A Donald Trump-caused, Republican civil war may take place at the Grand Ol’ Party’s summer convention. By the same token, the Thursday political news cycle was awash in reports that President Barack Obama had told Democratic donors to rally behind Hillary Clinton as their nominee. The alleged faux-endorsement came from several anonymous sources cited by The New York Times, which claimed that Obama’s comments were delivered at a private event in Austin, Texas.

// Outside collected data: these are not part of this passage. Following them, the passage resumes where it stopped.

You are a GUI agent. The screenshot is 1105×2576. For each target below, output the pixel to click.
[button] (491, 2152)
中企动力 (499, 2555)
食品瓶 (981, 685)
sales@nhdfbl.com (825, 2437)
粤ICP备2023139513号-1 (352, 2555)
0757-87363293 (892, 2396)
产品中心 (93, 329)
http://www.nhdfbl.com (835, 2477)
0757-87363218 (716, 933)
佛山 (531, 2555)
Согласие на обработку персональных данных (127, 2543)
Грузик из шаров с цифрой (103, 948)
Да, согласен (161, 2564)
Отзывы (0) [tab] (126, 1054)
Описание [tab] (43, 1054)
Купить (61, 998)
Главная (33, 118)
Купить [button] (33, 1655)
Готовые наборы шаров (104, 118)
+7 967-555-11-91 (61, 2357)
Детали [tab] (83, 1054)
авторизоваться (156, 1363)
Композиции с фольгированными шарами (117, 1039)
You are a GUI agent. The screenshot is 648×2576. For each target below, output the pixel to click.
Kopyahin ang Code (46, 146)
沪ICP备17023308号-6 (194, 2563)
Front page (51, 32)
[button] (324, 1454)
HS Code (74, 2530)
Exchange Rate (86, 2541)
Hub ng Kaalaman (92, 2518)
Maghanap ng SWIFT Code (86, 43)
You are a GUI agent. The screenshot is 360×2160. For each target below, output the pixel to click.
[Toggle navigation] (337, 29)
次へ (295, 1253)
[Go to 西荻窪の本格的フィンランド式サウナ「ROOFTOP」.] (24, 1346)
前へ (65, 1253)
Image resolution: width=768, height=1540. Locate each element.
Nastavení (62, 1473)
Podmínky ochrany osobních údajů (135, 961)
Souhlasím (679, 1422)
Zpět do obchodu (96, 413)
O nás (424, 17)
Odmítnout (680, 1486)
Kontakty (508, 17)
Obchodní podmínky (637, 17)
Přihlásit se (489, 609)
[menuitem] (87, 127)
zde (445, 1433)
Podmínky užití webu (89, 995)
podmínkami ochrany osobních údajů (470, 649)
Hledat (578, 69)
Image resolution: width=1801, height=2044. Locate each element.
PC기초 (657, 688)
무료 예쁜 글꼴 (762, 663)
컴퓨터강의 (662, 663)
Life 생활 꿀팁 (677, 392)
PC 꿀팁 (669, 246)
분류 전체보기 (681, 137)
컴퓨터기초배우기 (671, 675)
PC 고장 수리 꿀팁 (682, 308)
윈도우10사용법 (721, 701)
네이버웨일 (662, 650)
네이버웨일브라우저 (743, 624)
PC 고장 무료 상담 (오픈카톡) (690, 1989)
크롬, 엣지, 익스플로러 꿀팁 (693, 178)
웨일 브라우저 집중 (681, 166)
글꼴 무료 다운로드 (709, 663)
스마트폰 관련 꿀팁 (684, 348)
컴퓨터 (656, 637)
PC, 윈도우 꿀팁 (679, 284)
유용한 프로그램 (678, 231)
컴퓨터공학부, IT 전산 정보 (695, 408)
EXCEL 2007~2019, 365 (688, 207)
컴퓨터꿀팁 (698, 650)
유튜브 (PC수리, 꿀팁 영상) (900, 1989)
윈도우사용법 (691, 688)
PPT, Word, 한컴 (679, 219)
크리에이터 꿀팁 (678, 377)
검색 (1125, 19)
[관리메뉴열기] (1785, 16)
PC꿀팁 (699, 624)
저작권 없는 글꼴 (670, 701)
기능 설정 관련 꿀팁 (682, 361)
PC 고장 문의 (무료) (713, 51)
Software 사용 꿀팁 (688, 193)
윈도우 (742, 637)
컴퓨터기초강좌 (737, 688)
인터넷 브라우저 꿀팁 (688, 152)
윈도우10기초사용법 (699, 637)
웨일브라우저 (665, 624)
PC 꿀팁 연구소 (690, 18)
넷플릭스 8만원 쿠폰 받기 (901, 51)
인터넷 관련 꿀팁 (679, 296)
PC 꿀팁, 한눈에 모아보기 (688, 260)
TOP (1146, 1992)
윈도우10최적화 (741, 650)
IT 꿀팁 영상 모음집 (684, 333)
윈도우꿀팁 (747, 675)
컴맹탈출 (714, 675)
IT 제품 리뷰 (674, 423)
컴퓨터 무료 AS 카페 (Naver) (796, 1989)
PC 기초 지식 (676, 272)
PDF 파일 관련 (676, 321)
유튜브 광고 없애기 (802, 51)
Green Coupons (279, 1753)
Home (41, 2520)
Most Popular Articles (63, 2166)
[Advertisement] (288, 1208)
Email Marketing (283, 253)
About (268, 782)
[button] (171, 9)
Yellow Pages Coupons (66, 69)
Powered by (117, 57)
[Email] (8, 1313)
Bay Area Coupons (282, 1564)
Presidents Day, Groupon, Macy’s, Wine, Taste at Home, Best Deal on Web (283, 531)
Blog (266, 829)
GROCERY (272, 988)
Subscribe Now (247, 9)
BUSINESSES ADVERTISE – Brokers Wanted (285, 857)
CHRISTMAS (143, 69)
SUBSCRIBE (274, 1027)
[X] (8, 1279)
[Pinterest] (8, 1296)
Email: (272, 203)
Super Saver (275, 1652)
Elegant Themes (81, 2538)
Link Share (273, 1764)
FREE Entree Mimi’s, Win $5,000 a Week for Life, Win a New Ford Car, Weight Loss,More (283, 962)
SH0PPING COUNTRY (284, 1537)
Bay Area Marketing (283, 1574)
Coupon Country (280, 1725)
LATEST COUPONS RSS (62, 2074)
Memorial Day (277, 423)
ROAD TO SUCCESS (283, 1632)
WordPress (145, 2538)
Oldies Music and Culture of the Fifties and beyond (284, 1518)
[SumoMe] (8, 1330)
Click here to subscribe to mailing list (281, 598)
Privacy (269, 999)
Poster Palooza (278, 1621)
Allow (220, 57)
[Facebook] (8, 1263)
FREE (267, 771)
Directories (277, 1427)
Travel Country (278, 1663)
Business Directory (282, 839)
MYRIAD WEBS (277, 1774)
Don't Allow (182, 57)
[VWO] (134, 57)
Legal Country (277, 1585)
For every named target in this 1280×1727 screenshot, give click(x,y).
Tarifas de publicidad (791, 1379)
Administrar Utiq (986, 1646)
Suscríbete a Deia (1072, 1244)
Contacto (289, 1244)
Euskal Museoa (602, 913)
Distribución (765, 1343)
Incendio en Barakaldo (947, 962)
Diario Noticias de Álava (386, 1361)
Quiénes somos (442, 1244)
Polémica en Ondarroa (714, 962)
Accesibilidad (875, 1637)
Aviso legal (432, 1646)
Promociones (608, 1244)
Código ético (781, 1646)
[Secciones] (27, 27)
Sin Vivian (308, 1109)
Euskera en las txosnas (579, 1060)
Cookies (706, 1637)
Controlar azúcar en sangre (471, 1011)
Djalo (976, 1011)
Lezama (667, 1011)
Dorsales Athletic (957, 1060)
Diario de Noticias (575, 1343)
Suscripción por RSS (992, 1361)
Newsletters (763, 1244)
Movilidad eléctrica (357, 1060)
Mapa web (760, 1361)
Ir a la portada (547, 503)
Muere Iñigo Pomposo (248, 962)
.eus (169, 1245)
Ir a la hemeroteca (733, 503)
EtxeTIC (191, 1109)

So, when fellow Democratic presidential candidate Bernie Sanders appeared on The Rachel Maddow Show on MSNBC, the host asked the obvious question.
“I know that you consider President Obama to be a friend,” said Maddow. “I just have to ask your response to that.”
Oh boy did Bernie have a response for Maddow:
“The bottom line is that when only half of the American people have participated in the political process, when some of the larger states in this country — people in those states have not yet been able to voice their opinion on who should be the Democratic nominee — I think it’s absurd for anybody to suggest that those people not have a right to cast a vote… So to suggest that we don’t fight this out to the end would be, I think, a very bad mistake.”
Despite Sanders’ insistence on the apparent absurdity and mistaken nature of Obama’s comments, however, the longtime Vermont senator cast doubt on whether the president actually said what the NYT and other outlets had reported. He even went so far as to avoid speculating on the precise wording ascribed to Obama and mentioned an ambiguous claim that the White House had later denied or played down the matter.
Unfortunately for Sanders, as the NYT article noted in an update late Thursday, a “White House official” had in fact confirmed the basics of what the president had supposedly told donors in Austin. In other words, without giving an official endorsement, Obama did tell party donors and fellow Democrats that it was time to rally around Clinton as the eventual nominee.